There have been days I hated poor sweet Beth, thinking her faithless instead of come to harm.

But that night on the road I saw her near-forgotten movements, a full two years from the day I'd tilted between anger and despair. It had taken her far too long to rise from the earth, and there was a deep notch upon her breastbone. I believe now that she had been buried deeply and in secret.   

I stepped aside as she drew close. I know there is no point in waylaying the dead, and it is offensive to do so — but my feet felt like stones as I moved away from her. I suppose my heart was breaking, but I cannot be sure. Heartbreak is, after all, a poetic condition, not a medical one.

Beth's walk did not slow as she came, but she turned her empty face to me. Her skeletal hand reached out and she paused,  ivory fingertips close to my sleeve. I took her bone fingers gently, then with my free hand tore the boutonnière from my breast — three violets pinned with a paper ribbon. I wish now that I'd had something finer to give her.

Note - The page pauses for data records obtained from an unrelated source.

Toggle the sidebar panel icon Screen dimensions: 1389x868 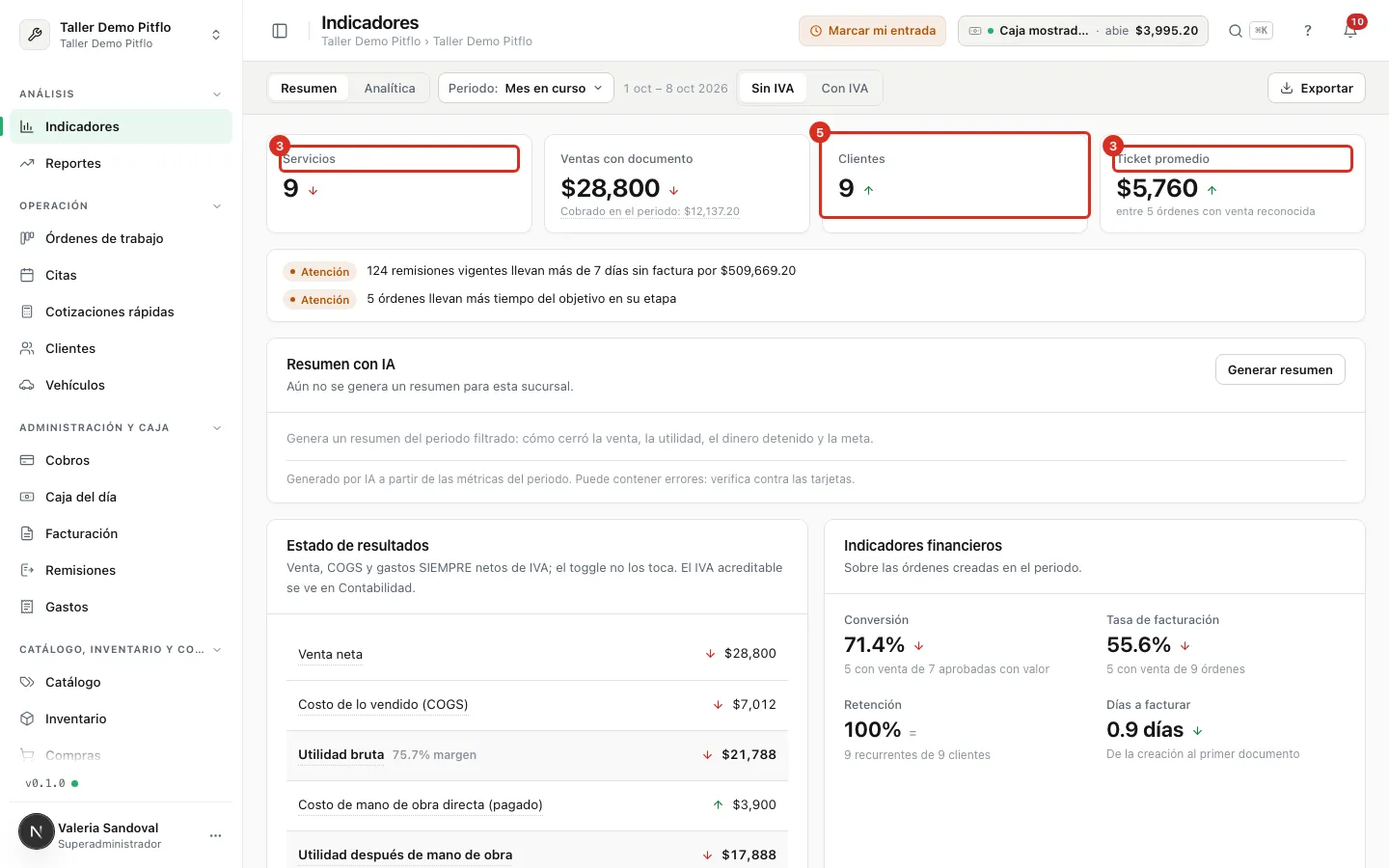(280, 31)
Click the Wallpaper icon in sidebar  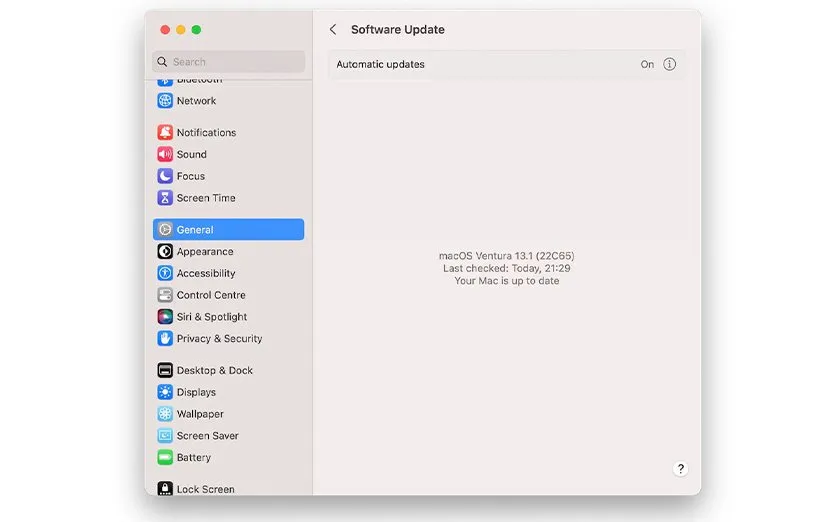coord(165,414)
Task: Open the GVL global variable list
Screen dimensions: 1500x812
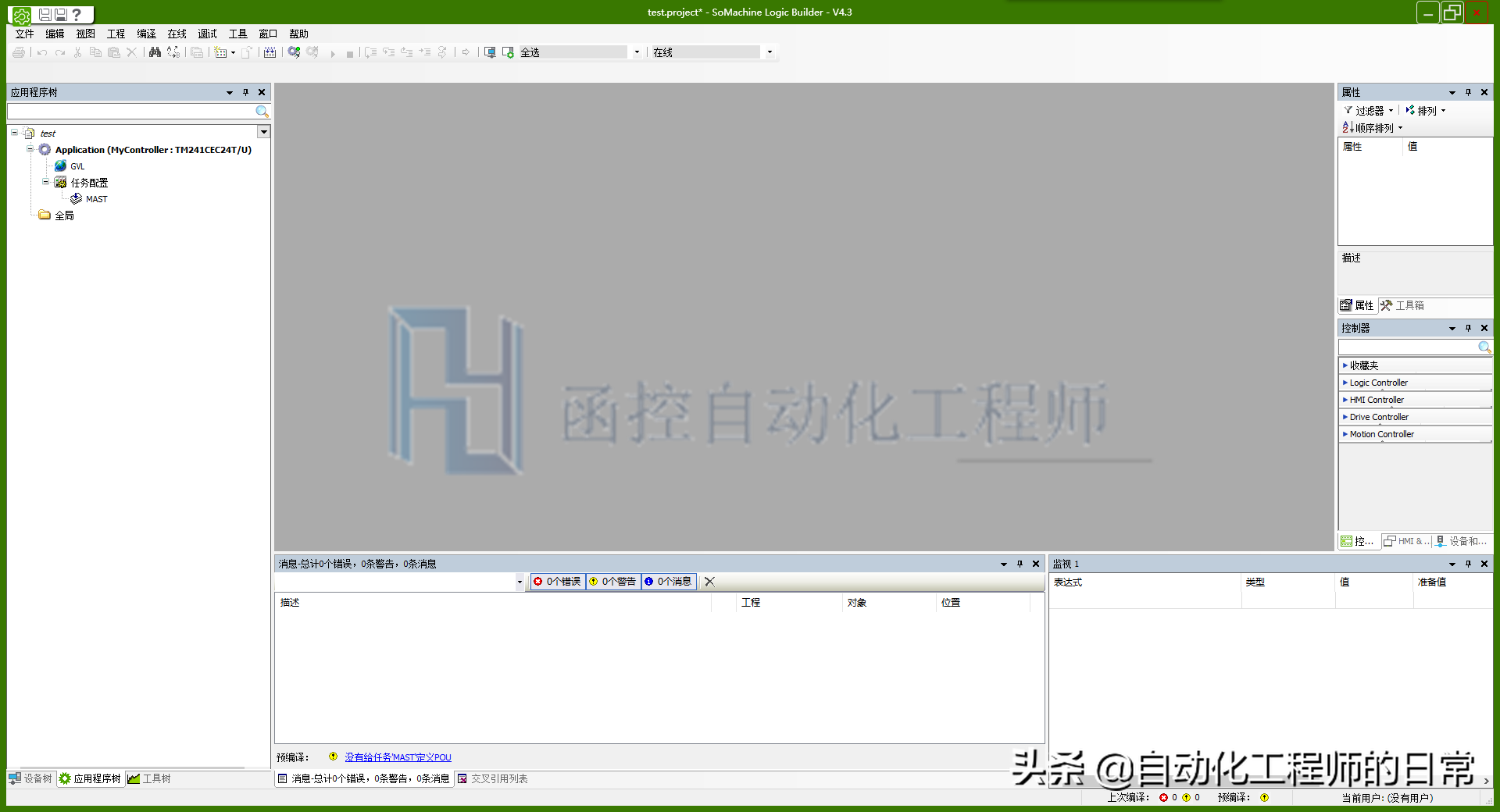Action: point(77,166)
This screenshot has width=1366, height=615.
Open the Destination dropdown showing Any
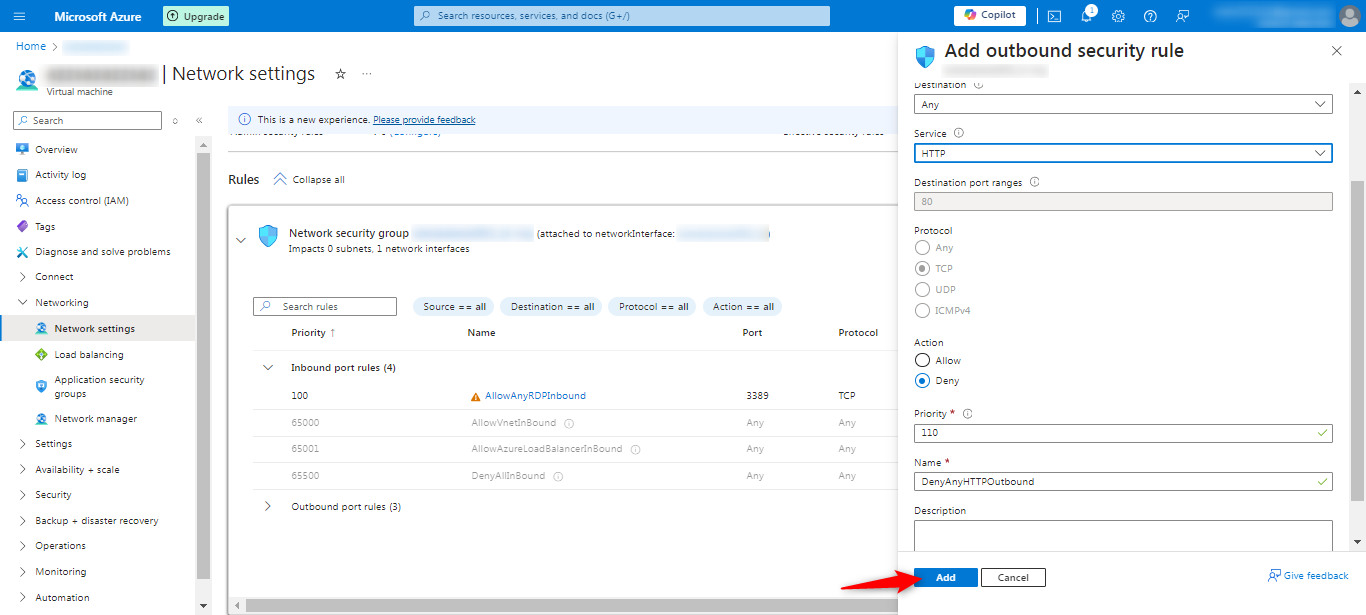tap(1122, 104)
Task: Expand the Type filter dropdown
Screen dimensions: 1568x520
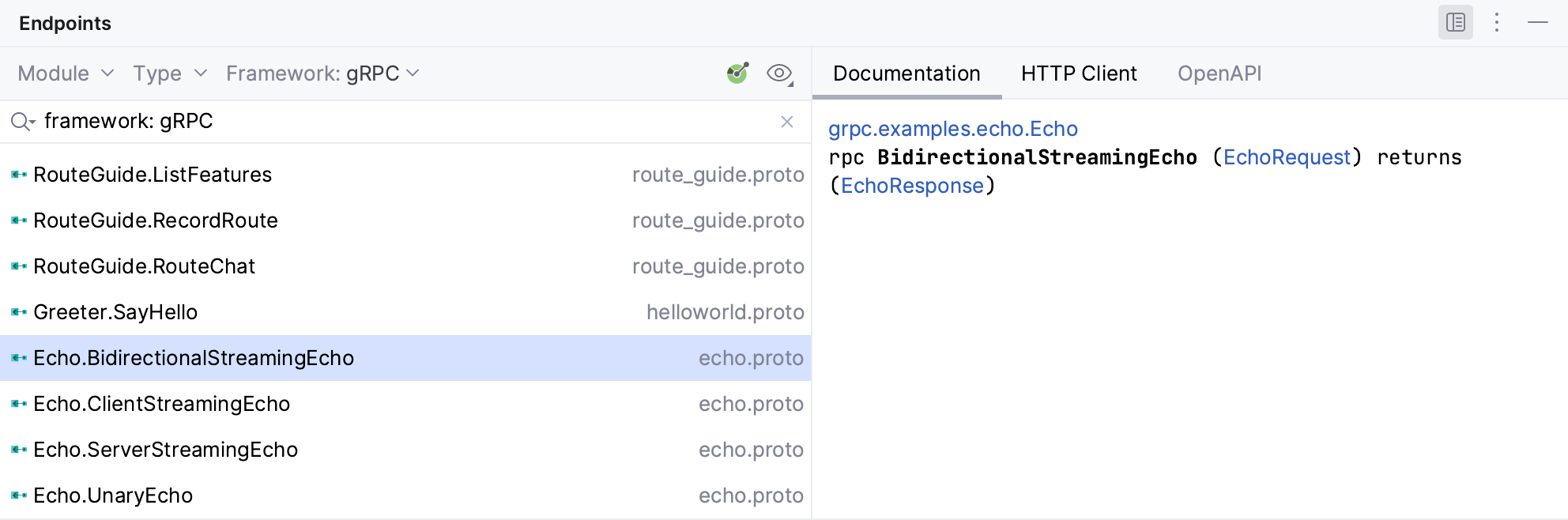Action: 170,73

Beths's remains held the twist of paper for a moment. Then she raised it to her skull and tipped it gently into the empty socket of her eye. Could such an odd gesture be random? I do not know.

Then she continued on her path, Marcella, like any of the dead. She left me for the last time.

I wept, my dear. I admit to this — I wept in the street.

It is difficult to write, my hand shakes. Forgive me for how the ink runs and pools — I push too hard against the paper — but someone did this!

Someone killed a young woman — and this was the woman I once loved. You never knew Beth, my dear Marcella, though I wish you had. She was as lively and virtuous as yourself.

I know I am now engaged and have other duties, but I am compelled to investigate this death. Justice must be sought in this world, even for the dead. Please understand, my sweet dove, this is something I must do. You deserve a husband whose heart is at peace.

However, be assured that this leaves me free — perhaps more so than I have been in years. Beth is no longer a young love you'll find me sighing over.

I have found her. She is lost.

I swear to you, this will not interfere with the arrangements for this marriage whose prospects have brought much joy to me and both our families.

Marcella, please take this into your heart — the reason I write today is to to assure you that I will be loyal. I now have no other ties in this world. Even as I must search for unpleasant truths, I swear I will keep faith with you, both as a husband and as a father to any children we may have.